§ EXERCISE: The listing below should be printed exactly, every line of it. Skip the pictures.

══════════════════════════════

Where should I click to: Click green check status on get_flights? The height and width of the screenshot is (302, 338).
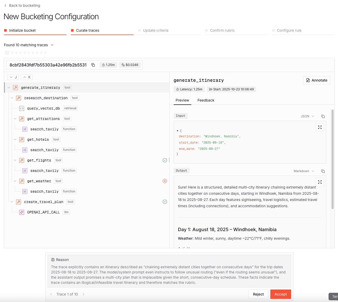(x=165, y=160)
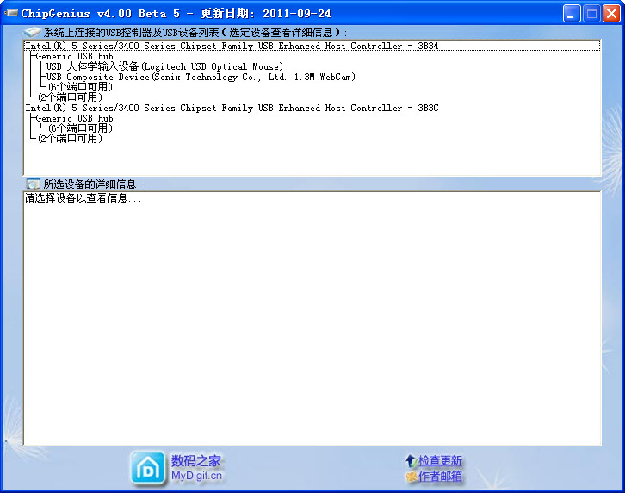Image resolution: width=625 pixels, height=493 pixels.
Task: Select the host controller ending in 3B3C
Action: (232, 109)
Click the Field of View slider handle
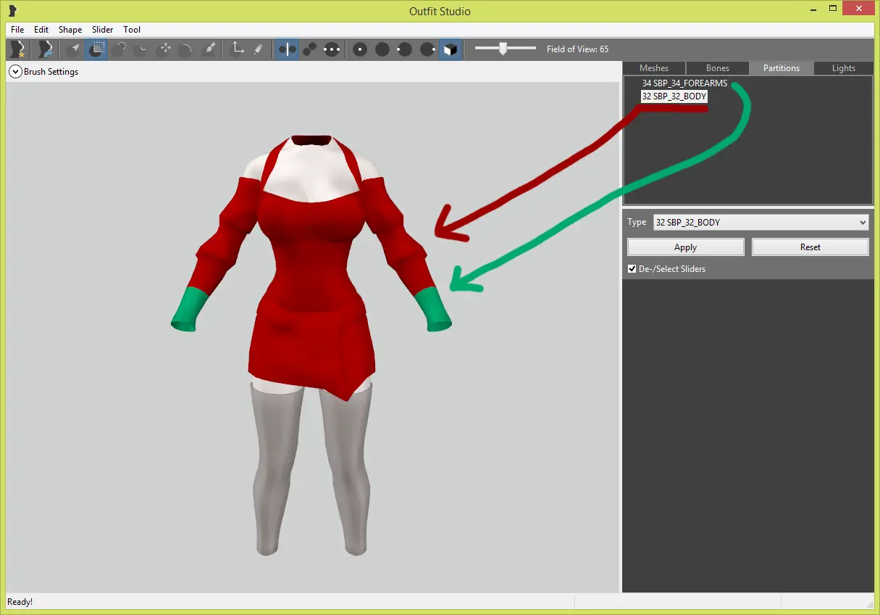The width and height of the screenshot is (880, 615). 503,49
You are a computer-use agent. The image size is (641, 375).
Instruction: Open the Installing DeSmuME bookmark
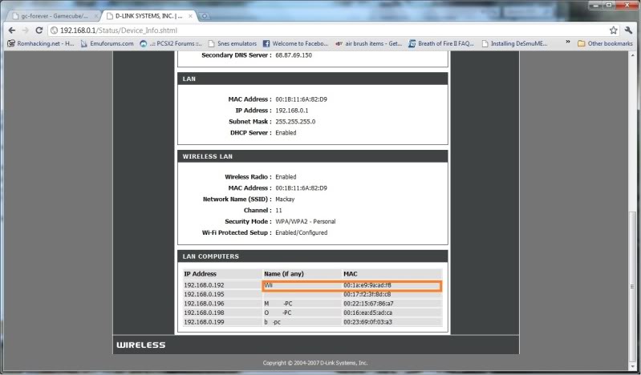pyautogui.click(x=519, y=43)
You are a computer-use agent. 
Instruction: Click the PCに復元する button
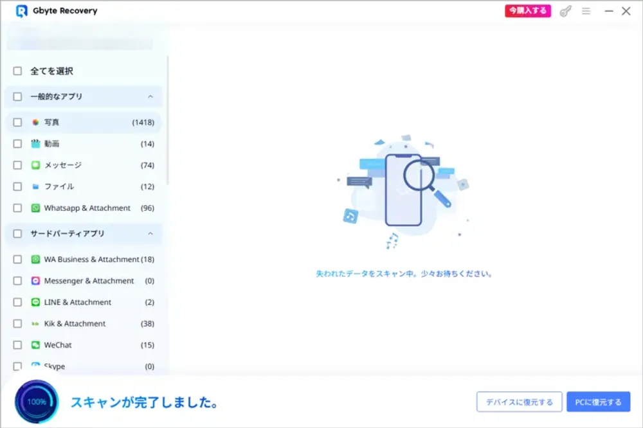tap(599, 401)
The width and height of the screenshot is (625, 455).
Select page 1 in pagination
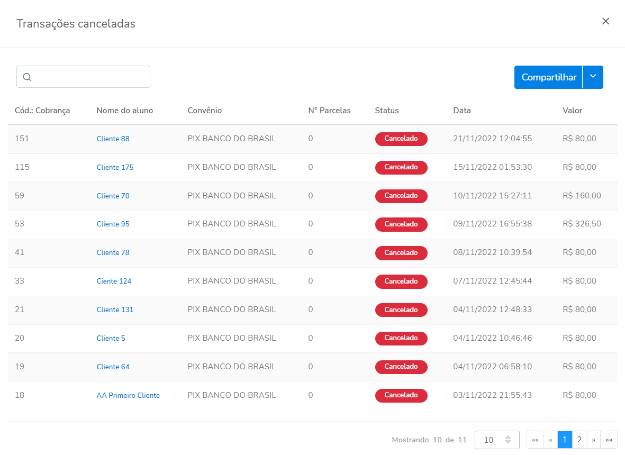[565, 440]
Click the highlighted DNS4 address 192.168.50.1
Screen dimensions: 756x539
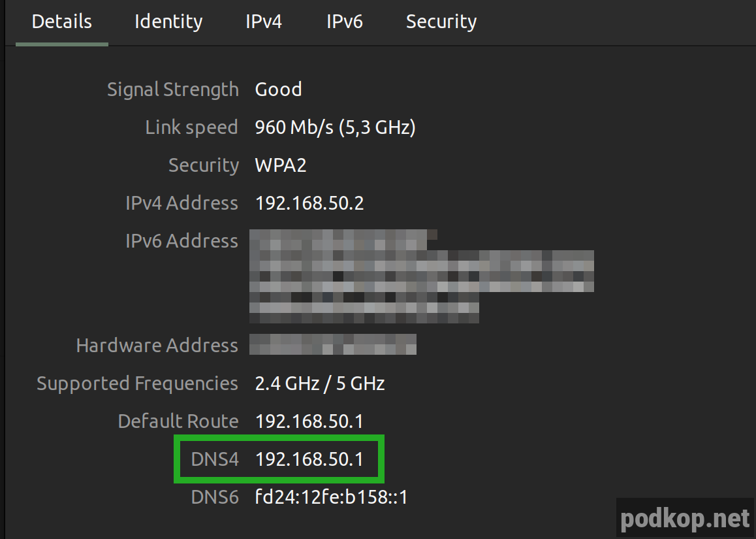(x=309, y=459)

══════════════════════════════

§ RESULT OF THE TASK:
Where should I click to: Click green check status on get_flights? The height and width of the screenshot is (302, 338).
(x=165, y=160)
Image resolution: width=625 pixels, height=493 pixels.
Task: Select the host controller ending in 3B3C
Action: (232, 109)
Click the Field of View slider handle
The width and height of the screenshot is (880, 615). 503,49
You are a computer-use agent. The image size is (641, 375).
Instruction: Open the Installing DeSmuME bookmark
pyautogui.click(x=519, y=43)
You are a computer-use agent. 
Instruction: Click the PCに復元する button
tap(599, 401)
The width and height of the screenshot is (625, 455).
Select page 1 in pagination
[565, 440]
Click the highlighted DNS4 address 192.168.50.1
Screen dimensions: 756x539
(x=309, y=459)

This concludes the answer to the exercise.